The partnership is a natural extension for a culinary creator whose audiences routinely watch him prepare dishes that they, up until now, have been unable to eat themselves. Additionally, many of his recipes, such as his pot roast and fried chicken, are too involved for most home cooks to replicate, making them a prime candidate for a meal-delivery option.

Babish declined to offer financial specifics of the deal, except to say that he is paid per each meal sold.

The podcast, which premiered May 25 and runs every other week, is a long-form interview show in which guests including William H. Macy and Alton Brown discuss their relationships with food. 

Vox provides back-end support while Rea retains creative control, he said. The first season is set for 26 episodes.
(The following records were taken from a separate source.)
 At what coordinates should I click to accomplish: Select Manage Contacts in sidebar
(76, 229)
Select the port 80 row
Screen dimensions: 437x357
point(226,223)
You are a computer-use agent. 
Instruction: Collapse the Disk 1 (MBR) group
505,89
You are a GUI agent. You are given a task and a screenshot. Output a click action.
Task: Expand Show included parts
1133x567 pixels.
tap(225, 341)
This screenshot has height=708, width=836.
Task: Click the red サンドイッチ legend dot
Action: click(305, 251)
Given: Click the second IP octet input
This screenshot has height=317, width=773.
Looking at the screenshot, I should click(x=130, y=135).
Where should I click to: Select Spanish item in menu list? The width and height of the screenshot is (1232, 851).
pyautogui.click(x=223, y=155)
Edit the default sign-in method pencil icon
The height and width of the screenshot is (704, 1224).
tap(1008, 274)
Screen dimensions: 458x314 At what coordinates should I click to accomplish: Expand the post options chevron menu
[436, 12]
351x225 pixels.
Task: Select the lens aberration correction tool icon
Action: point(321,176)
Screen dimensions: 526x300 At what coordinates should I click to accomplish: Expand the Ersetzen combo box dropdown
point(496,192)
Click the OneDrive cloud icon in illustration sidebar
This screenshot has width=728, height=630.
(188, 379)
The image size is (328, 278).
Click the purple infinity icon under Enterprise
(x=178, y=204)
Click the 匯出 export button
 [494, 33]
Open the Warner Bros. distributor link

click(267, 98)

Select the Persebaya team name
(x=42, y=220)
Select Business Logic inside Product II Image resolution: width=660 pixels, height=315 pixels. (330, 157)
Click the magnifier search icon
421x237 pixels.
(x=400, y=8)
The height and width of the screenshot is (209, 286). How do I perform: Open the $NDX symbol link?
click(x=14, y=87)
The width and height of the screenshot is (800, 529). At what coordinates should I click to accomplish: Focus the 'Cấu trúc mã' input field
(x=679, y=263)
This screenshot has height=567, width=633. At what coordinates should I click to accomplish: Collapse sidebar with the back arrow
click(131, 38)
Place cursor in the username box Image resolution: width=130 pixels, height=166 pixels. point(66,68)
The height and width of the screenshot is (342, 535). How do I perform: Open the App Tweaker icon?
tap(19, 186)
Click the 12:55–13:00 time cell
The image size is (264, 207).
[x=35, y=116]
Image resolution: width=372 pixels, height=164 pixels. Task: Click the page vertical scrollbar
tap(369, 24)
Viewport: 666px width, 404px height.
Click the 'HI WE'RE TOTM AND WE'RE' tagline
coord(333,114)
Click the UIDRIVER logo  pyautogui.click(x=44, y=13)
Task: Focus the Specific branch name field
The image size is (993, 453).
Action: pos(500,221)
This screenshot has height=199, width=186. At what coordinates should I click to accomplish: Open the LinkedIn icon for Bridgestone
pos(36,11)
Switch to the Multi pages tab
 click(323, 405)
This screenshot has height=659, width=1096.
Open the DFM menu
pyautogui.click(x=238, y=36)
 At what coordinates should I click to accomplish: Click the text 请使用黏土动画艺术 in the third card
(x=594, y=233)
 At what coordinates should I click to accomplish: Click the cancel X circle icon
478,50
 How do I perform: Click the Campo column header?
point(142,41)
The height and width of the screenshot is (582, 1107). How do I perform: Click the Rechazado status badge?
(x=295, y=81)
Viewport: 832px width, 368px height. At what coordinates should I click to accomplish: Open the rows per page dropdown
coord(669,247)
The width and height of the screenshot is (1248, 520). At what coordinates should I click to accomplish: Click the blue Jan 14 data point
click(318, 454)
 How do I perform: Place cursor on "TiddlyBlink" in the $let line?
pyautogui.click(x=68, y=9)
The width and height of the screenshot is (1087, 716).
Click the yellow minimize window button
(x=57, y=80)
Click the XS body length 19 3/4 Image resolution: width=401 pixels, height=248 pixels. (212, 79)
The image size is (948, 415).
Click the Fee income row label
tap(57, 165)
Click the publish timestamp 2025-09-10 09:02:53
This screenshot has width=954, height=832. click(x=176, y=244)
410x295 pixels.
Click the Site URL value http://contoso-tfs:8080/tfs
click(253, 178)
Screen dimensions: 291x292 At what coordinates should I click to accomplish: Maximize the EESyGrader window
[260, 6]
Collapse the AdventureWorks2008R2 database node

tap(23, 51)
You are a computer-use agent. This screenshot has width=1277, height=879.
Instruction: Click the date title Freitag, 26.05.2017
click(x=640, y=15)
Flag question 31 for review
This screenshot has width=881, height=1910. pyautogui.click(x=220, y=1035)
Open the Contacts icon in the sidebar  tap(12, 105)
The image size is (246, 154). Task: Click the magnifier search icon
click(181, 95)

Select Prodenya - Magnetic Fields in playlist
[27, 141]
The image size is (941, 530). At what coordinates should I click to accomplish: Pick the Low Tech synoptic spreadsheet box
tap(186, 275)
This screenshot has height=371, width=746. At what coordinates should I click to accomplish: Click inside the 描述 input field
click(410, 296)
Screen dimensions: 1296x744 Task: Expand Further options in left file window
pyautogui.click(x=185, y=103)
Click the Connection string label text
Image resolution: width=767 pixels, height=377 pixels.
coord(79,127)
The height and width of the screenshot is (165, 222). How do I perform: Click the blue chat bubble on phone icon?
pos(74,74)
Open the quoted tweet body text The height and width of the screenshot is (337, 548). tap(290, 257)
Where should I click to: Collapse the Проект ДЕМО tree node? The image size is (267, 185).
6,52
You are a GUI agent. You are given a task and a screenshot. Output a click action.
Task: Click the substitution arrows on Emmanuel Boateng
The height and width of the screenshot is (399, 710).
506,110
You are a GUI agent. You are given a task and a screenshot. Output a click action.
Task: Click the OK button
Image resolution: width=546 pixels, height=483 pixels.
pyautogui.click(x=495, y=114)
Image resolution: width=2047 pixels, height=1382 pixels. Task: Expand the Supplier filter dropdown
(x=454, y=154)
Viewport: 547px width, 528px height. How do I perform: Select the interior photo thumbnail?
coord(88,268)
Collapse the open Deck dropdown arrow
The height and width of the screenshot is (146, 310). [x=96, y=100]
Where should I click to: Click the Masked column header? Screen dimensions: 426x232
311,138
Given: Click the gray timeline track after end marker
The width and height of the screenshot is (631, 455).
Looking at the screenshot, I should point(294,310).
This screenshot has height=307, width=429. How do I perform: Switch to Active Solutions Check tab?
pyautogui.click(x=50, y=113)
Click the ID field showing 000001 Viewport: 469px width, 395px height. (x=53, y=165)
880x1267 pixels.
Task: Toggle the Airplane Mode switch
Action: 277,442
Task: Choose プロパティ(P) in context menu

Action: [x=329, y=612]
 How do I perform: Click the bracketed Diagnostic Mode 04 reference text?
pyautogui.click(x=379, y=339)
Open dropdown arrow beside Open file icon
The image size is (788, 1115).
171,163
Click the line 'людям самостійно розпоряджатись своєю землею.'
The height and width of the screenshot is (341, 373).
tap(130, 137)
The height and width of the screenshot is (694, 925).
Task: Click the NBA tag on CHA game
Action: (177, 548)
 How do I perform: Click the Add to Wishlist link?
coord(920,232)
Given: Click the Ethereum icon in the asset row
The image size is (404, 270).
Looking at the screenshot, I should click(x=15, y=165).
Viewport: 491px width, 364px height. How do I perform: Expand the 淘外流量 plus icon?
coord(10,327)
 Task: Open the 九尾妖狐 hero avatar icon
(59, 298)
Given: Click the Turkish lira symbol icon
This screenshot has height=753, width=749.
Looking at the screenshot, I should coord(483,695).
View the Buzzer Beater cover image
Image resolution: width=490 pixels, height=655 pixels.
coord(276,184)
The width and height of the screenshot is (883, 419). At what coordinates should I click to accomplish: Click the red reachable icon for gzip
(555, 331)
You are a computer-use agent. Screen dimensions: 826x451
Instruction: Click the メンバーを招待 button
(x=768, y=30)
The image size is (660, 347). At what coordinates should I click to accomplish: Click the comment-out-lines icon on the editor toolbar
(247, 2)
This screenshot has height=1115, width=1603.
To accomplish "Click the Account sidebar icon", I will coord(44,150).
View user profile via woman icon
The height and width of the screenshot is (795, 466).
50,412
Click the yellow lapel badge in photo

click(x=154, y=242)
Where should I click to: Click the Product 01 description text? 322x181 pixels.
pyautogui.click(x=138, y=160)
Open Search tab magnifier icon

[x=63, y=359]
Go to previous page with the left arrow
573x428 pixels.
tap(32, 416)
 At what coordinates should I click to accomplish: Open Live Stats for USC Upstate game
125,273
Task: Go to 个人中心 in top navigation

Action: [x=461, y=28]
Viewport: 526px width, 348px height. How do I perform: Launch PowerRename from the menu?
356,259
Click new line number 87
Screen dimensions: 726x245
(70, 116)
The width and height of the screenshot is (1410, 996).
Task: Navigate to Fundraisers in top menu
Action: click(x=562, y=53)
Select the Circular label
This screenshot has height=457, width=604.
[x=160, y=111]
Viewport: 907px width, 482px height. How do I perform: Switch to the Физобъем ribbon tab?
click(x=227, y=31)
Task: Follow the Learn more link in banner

The break-up of Vox Media, which was recently sold in two tranches to Lupa Systems and Penske Media Company, did not affect Rea’s decision to partner with the company, he added.

Rea, who attended film school and spent seven years in post-production before launching the channel, said the broader expansion is rooted in a creative ambition that predates YouTube. 

He pointed to the trajectory of creators like Kane Parsons, the Backrooms filmmaker now developing the project with A24, as a model for what comes next. A short film Rea has been writing for a decade, a thriller about an entity that wakes up in a different person each day, goes into production this summer.

“I’ve divorced myself from the business side of things so I could focus on the creative,” Rea said. “I don’t have that Martha Stewart gene in me.”